REQUIRED ACTION. Nothing should be left out: output all of the entries exactly.

Dataset entries

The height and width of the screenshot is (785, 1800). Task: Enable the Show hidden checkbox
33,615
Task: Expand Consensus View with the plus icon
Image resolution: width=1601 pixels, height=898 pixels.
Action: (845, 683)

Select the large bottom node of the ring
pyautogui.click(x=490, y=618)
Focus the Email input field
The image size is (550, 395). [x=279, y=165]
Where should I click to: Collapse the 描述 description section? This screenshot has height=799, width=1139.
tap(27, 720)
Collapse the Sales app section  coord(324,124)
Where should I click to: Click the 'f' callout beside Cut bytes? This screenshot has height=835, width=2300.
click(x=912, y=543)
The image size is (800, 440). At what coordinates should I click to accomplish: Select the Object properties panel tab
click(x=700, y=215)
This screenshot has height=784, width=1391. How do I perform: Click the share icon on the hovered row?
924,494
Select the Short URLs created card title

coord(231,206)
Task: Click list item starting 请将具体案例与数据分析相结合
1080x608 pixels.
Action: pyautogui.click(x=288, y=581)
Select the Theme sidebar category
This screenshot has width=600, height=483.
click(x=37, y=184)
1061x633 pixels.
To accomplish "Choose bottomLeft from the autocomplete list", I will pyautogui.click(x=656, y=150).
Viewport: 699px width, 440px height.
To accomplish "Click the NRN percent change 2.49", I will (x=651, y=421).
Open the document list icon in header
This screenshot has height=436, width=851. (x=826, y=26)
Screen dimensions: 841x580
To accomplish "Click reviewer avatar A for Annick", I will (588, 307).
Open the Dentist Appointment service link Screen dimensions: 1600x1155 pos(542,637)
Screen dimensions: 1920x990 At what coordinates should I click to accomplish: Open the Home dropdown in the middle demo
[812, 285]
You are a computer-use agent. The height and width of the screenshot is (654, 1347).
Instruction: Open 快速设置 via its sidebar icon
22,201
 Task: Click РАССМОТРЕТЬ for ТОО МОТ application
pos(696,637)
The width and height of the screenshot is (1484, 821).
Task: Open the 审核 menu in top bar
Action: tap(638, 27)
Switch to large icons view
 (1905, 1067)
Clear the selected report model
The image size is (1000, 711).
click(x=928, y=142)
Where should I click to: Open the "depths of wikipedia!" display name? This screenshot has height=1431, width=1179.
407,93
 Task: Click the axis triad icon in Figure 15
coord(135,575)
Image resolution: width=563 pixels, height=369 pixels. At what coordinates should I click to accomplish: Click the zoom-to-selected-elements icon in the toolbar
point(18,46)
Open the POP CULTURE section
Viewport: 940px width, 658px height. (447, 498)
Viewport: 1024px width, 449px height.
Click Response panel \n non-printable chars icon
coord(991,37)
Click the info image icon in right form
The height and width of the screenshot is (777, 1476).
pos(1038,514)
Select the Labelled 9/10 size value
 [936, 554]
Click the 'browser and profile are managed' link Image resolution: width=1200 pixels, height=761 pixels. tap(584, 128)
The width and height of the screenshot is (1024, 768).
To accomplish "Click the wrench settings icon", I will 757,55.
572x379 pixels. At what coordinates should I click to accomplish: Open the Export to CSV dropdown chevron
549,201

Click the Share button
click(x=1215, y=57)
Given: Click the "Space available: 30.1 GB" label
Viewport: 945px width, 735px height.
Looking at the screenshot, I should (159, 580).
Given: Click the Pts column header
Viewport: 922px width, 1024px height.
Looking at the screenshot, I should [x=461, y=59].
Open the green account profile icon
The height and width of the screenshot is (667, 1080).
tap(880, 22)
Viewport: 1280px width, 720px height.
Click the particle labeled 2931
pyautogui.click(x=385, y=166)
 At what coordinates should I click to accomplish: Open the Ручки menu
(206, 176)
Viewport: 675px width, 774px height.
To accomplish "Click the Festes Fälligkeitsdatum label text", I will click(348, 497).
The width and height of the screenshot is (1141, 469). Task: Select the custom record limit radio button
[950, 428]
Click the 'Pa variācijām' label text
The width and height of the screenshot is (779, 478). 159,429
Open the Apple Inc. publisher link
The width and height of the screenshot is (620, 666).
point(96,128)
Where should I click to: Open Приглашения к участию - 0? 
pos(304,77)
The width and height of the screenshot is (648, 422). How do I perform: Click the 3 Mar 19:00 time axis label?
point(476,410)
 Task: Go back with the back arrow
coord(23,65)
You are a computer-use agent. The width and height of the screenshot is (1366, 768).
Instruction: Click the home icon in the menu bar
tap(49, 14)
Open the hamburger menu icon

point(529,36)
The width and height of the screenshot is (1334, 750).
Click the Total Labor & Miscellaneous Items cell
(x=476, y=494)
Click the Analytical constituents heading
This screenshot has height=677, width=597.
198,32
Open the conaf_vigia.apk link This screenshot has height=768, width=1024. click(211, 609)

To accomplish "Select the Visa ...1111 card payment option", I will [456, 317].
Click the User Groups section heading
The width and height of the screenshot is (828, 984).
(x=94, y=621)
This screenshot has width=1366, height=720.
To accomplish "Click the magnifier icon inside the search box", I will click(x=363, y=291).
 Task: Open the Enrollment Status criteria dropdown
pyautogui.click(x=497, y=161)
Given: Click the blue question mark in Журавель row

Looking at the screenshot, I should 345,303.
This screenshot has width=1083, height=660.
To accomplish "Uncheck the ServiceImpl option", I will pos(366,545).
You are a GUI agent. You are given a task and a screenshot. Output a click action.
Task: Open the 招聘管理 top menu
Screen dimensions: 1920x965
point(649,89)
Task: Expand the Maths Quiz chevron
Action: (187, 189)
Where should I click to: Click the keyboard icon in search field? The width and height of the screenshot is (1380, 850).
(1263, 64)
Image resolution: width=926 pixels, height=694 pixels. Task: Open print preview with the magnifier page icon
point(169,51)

OUTPUT FOR THIS EXERCISE.
The height and width of the screenshot is (785, 1800). Task: Enable the Show hidden checkbox
33,615
Task: Expand Consensus View with the plus icon
Image resolution: width=1601 pixels, height=898 pixels.
Action: (845, 683)

Select the large bottom node of the ring
pyautogui.click(x=490, y=618)
Focus the Email input field
The image size is (550, 395). [x=279, y=165]
Where should I click to: Collapse the 描述 description section? This screenshot has height=799, width=1139.
tap(27, 720)
Collapse the Sales app section  coord(324,124)
Where should I click to: Click the 'f' callout beside Cut bytes? This screenshot has height=835, width=2300.
click(x=912, y=543)
The image size is (800, 440). At what coordinates should I click to accomplish: Select the Object properties panel tab
click(x=700, y=215)
This screenshot has height=784, width=1391. How do I perform: Click the share icon on the hovered row?
924,494
Select the Short URLs created card title

coord(231,206)
Task: Click list item starting 请将具体案例与数据分析相结合
1080x608 pixels.
Action: pyautogui.click(x=288, y=581)
Select the Theme sidebar category
This screenshot has width=600, height=483.
click(x=37, y=184)
1061x633 pixels.
To accomplish "Choose bottomLeft from the autocomplete list", I will pyautogui.click(x=656, y=150).
Viewport: 699px width, 440px height.
To accomplish "Click the NRN percent change 2.49", I will (x=651, y=421).
Open the document list icon in header
This screenshot has height=436, width=851. (x=826, y=26)
Screen dimensions: 841x580
To accomplish "Click reviewer avatar A for Annick", I will (588, 307).
Open the Dentist Appointment service link Screen dimensions: 1600x1155 pos(542,637)
Screen dimensions: 1920x990 At what coordinates should I click to accomplish: Open the Home dropdown in the middle demo
[812, 285]
You are a computer-use agent. The height and width of the screenshot is (654, 1347).
Instruction: Open 快速设置 via its sidebar icon
22,201
 Task: Click РАССМОТРЕТЬ for ТОО МОТ application
pos(696,637)
The width and height of the screenshot is (1484, 821).
Task: Open the 审核 menu in top bar
Action: tap(638, 27)
Switch to large icons view
 (1905, 1067)
Clear the selected report model
The image size is (1000, 711).
click(x=928, y=142)
Where should I click to: Open the "depths of wikipedia!" display name? This screenshot has height=1431, width=1179.
407,93
 Task: Click the axis triad icon in Figure 15
coord(135,575)
Image resolution: width=563 pixels, height=369 pixels. At what coordinates should I click to accomplish: Click the zoom-to-selected-elements icon in the toolbar
point(18,46)
Open the POP CULTURE section
Viewport: 940px width, 658px height. (447, 498)
Viewport: 1024px width, 449px height.
Click Response panel \n non-printable chars icon
coord(991,37)
Click the info image icon in right form
The height and width of the screenshot is (777, 1476).
pos(1038,514)
Select the Labelled 9/10 size value
 [936, 554]
Click the 'browser and profile are managed' link Image resolution: width=1200 pixels, height=761 pixels. tap(584, 128)
The width and height of the screenshot is (1024, 768).
To accomplish "Click the wrench settings icon", I will 757,55.
572x379 pixels. At what coordinates should I click to accomplish: Open the Export to CSV dropdown chevron
549,201

Click the Share button
click(x=1215, y=57)
Given: Click the "Space available: 30.1 GB" label
Viewport: 945px width, 735px height.
Looking at the screenshot, I should (159, 580).
Given: Click the Pts column header
Viewport: 922px width, 1024px height.
Looking at the screenshot, I should [x=461, y=59].
Open the green account profile icon
The height and width of the screenshot is (667, 1080).
tap(880, 22)
Viewport: 1280px width, 720px height.
Click the particle labeled 2931
pyautogui.click(x=385, y=166)
 At what coordinates should I click to accomplish: Open the Ручки menu
(206, 176)
Viewport: 675px width, 774px height.
To accomplish "Click the Festes Fälligkeitsdatum label text", I will click(348, 497).
The width and height of the screenshot is (1141, 469). Task: Select the custom record limit radio button
[950, 428]
Click the 'Pa variācijām' label text
The width and height of the screenshot is (779, 478). 159,429
Open the Apple Inc. publisher link
The width and height of the screenshot is (620, 666).
point(96,128)
Where should I click to: Open Приглашения к участию - 0? 
pos(304,77)
The width and height of the screenshot is (648, 422). How do I perform: Click the 3 Mar 19:00 time axis label?
point(476,410)
 Task: Go back with the back arrow
coord(23,65)
You are a computer-use agent. The width and height of the screenshot is (1366, 768).
Instruction: Click the home icon in the menu bar
tap(49, 14)
Open the hamburger menu icon

point(529,36)
The width and height of the screenshot is (1334, 750).
Click the Total Labor & Miscellaneous Items cell
(x=476, y=494)
Click the Analytical constituents heading
This screenshot has height=677, width=597.
198,32
Open the conaf_vigia.apk link This screenshot has height=768, width=1024. click(211, 609)

To accomplish "Select the Visa ...1111 card payment option", I will [456, 317].
Click the User Groups section heading
The width and height of the screenshot is (828, 984).
(x=94, y=621)
This screenshot has width=1366, height=720.
To accomplish "Click the magnifier icon inside the search box", I will click(x=363, y=291).
 Task: Open the Enrollment Status criteria dropdown
pyautogui.click(x=497, y=161)
Given: Click the blue question mark in Журавель row

Looking at the screenshot, I should 345,303.
This screenshot has width=1083, height=660.
To accomplish "Uncheck the ServiceImpl option", I will pos(366,545).
You are a GUI agent. You are given a task and a screenshot. Output a click action.
Task: Open the 招聘管理 top menu
Screen dimensions: 1920x965
point(649,89)
Task: Expand the Maths Quiz chevron
Action: (187, 189)
Where should I click to: Click the keyboard icon in search field? The width and height of the screenshot is (1380, 850).
(1263, 64)
Image resolution: width=926 pixels, height=694 pixels. Task: Open print preview with the magnifier page icon
point(169,51)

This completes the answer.